### YOUR TASK
Print the lines from the one containing "Task: Download V80 indicator firmware zip" through the one containing "pyautogui.click(x=227, y=322)", both included, with no changes.

### PROVIDED DATA
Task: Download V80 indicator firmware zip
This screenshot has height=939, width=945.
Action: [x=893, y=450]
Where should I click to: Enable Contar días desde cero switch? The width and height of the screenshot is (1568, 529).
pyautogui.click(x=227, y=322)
--
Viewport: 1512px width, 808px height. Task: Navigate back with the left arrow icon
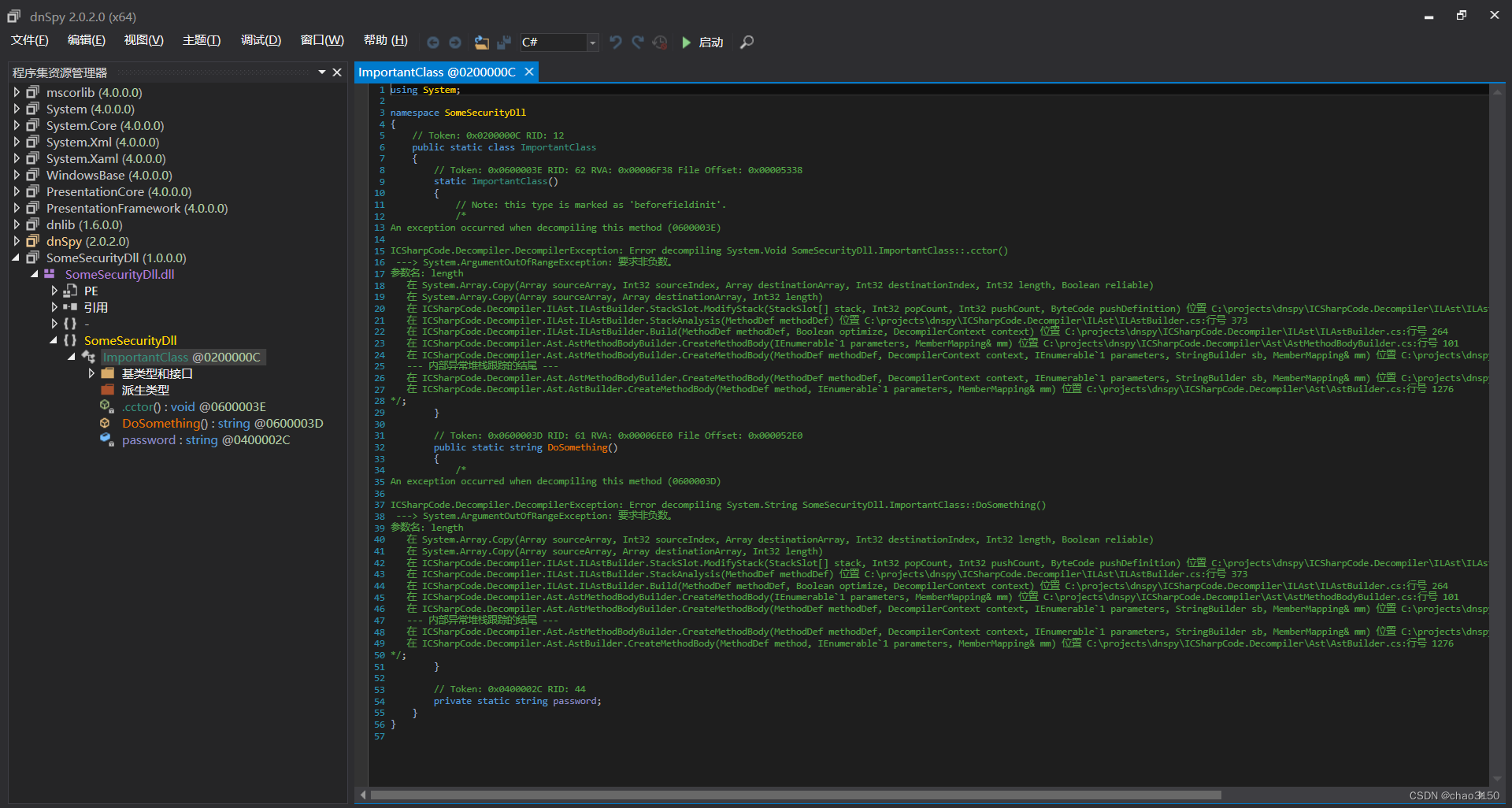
...
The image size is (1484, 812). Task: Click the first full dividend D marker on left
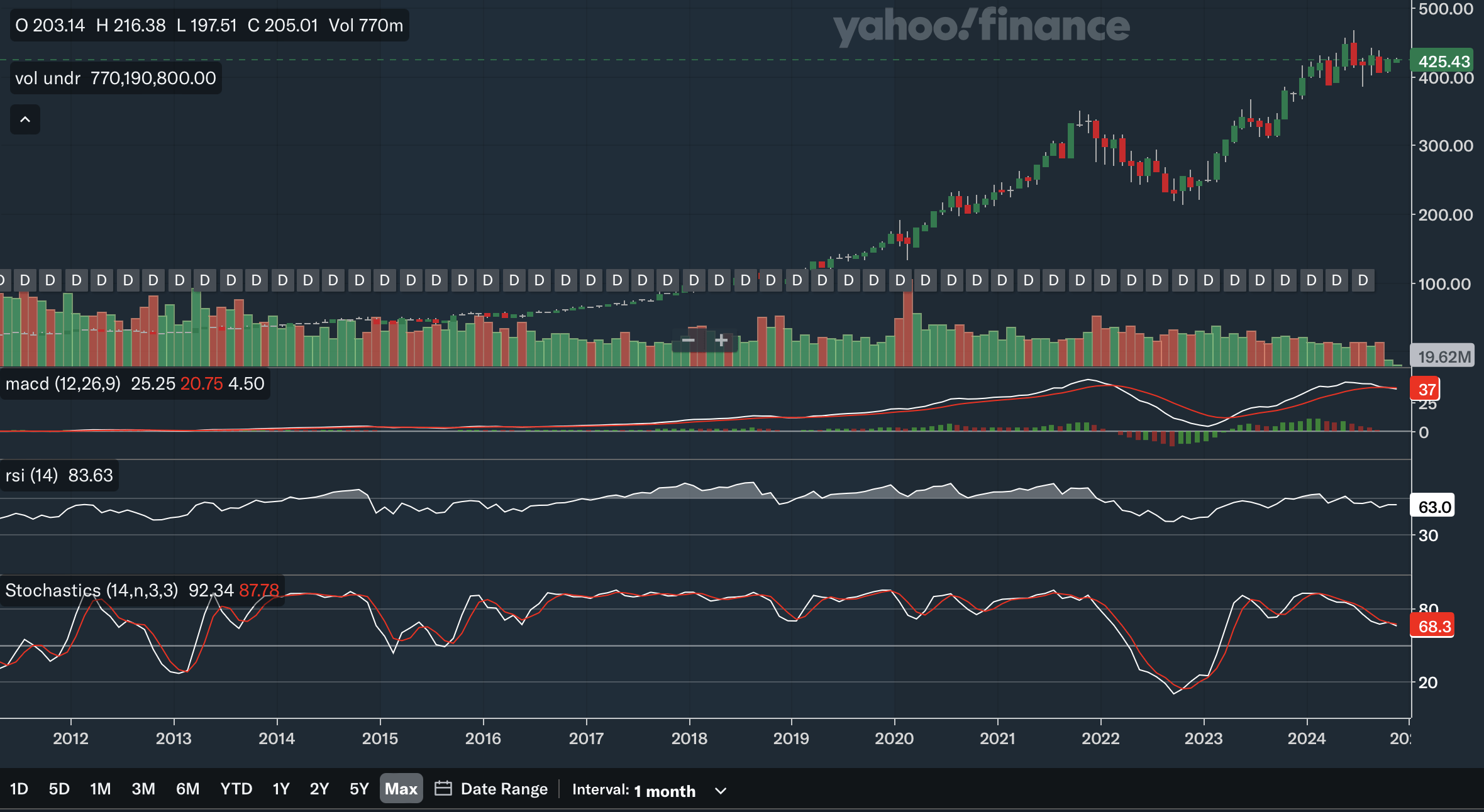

### CORRECT ANSWER
Task: Download V80 indicator firmware zip
This screenshot has height=939, width=945.
Action: [x=893, y=450]
Where should I click to: Enable Contar días desde cero switch? The width and height of the screenshot is (1568, 529).
pyautogui.click(x=227, y=322)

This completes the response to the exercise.